マンガ・ラノベ
4月のダリア文庫新刊情報をお届け!

<4月のダリア文庫新刊情報>高月まつり先生『年下ワンコとリーマンさん』坂井朱生先生『したたかに甘い感傷』松雪奈々先生『潜入捜査~美しく淫らな男たち~』の3冊! 試し読みページもお届け!

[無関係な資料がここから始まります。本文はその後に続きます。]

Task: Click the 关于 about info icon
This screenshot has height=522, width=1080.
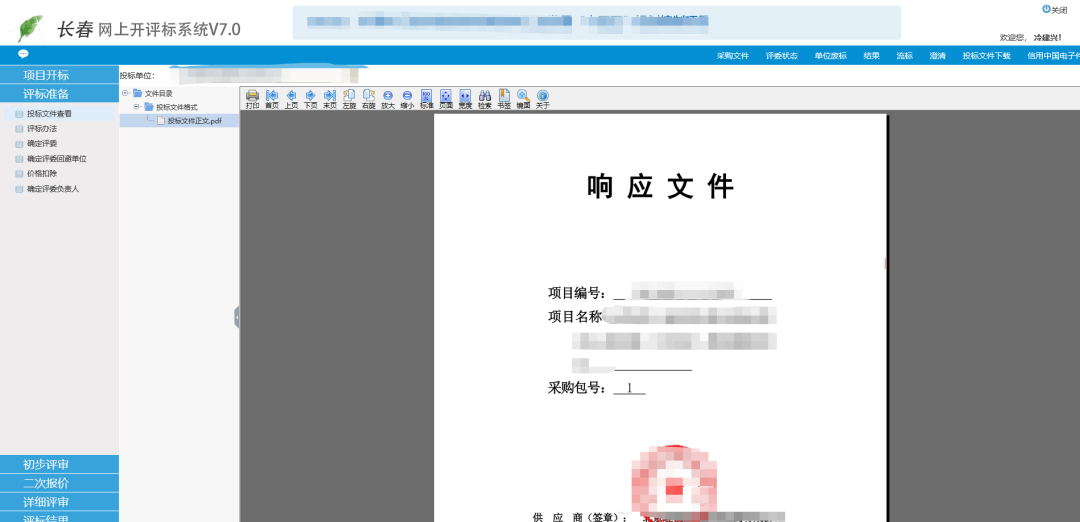Action: point(542,97)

 乙女がときめくボーイズラブレーベル・ダリアより、4月に発売する文庫の新刊情報がまるっと到着♪ 今月は、高月まつり先生の『年下ワンコとリーマンさん』、坂井朱生先生の『したたかに甘い感傷』、松雪奈々先生の『潜入捜査~美しく淫らな男たち~』の3冊が登場です! 各書籍のお試し読みページもたっぷりありますので、発売情報とあわせてしっかりチェックしてください☆

■生活能力0の甘えた君×面倒見がいい長男

タイトル: 年下ワンコとリーマンさん
著者: 高月まつり
イラスト : こうじま奈月
本体価格:593円+税

【STORY】
健康食品会社に勤めている政道は長男気質。隣に住む大学生・遼太のあまりの生活能力のなさに、放っておけなくてついつい餌付けしてしまう。すっかり懐いた遼太は、政道に対して独占欲をみせて甘えてきたり、臆面なく求愛してきたりする。そんなある日、ささいなことで政道は遼太を傷つけてしまう。彼をなだめているうちに、気づけば言葉巧みに丸めこまれ、何故だかエッチなことをされていて…!?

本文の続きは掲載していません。